Mark> Subject: RE>>Embedded language ID proposal Time: 5:42 PM
    Mark> Date: 9/8/95
    Mark> I am still unconvinced of the need to have language
    Mark> information in plain text; there are legitimate needs for
    Mark> that information, but there are needs for other particular
    Mark> attributes that go along with rich text, and it is hard to
    Mark> see why this one should be singled out.
For the most part I personally agree that language identifiers would
seem most logically markup.
But from a multilingual natural language processing perspective (and
perhaps others), having a single codeset with embedded language
identifier capability would provide an attractive reference text
representation.
Had the proposal not provided any utility for areas other than ours, I
doubt we would have bothered to present it other than as an
idiosyncrasy of our particular Unicode support implementation.
    Mark> In terms of commenting on these particular suggested private
    Mark> use implementations, the string scheme (LANG_ID_START text
    Mark> LANG_ID_END) has the very considerable drawback of
    Mark> introducing fr_FRgarbageen_US into data streams that don't
    Mark> recognize LANG_ID_START, LANG_ID_END. Using independent
    Mark> private use characters exclusively at least allows other
    Mark> implementations to filter them out without knowing
    Mark> bracketing semantics.
Telling point.  I hadn't thought of that.

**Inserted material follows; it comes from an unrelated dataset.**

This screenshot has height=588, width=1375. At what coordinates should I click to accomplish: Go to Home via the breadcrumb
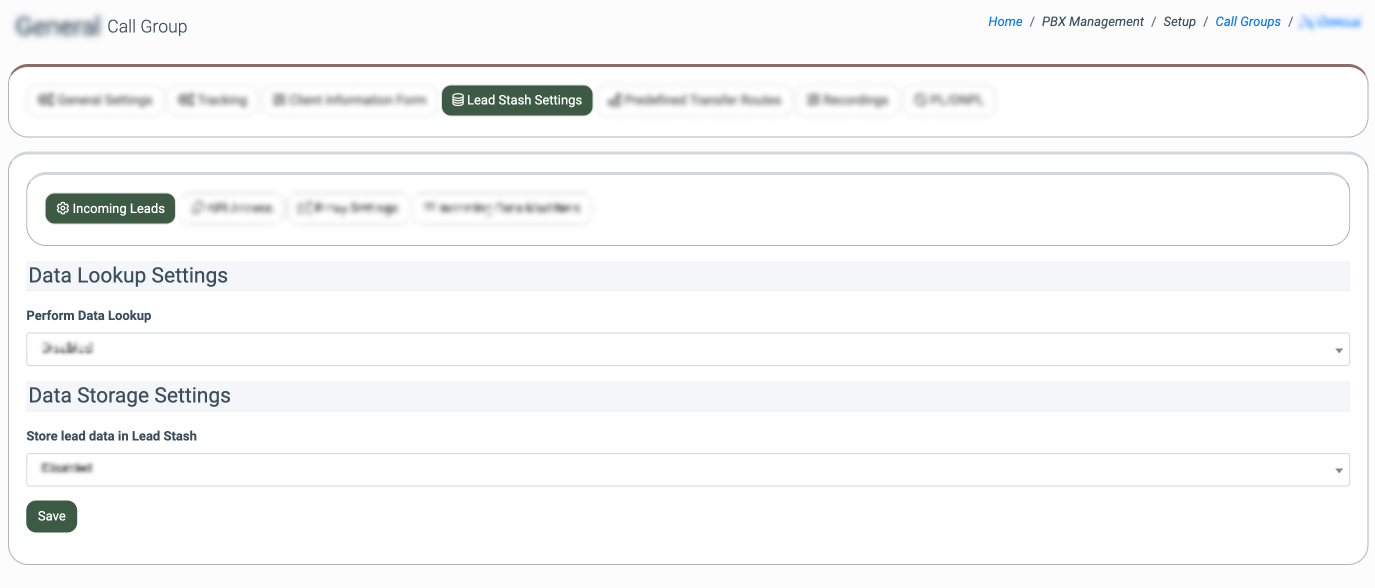[x=1005, y=22]
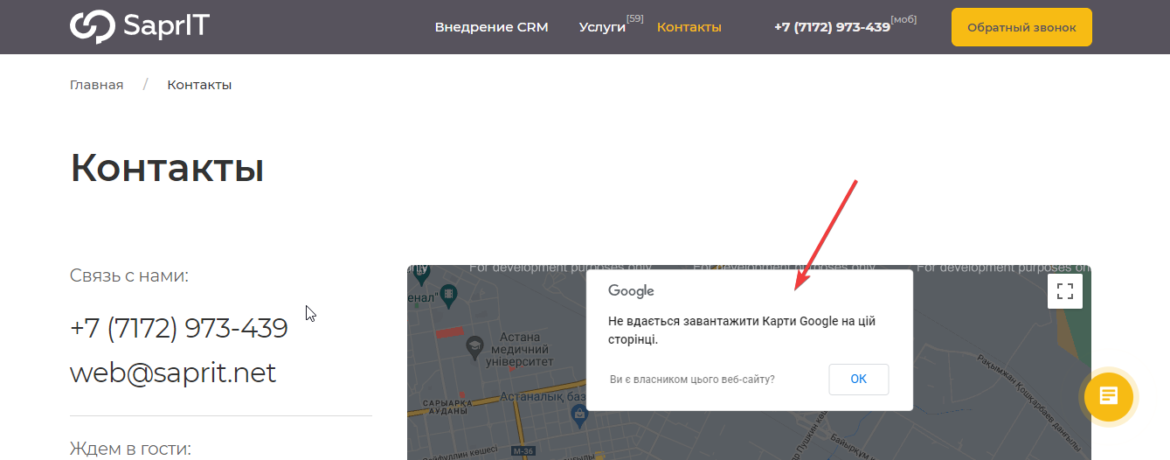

    Mark> As far as terminology goes, these are not combining
    Mark> characters: they are not positioned relative to a preceding
    Mark> base character; they are not positioned at all! They are
    Mark> more akin to the formatting characters such as RLM or ZWJ.
Our initial conclusion as well.
-----------------------------------------------------------------------------
mleisher@crl.nmsu.edu
Mark Leisher                         "The trick is not gaining the knowledge,
Computing Research Lab                    but surviving the lessons."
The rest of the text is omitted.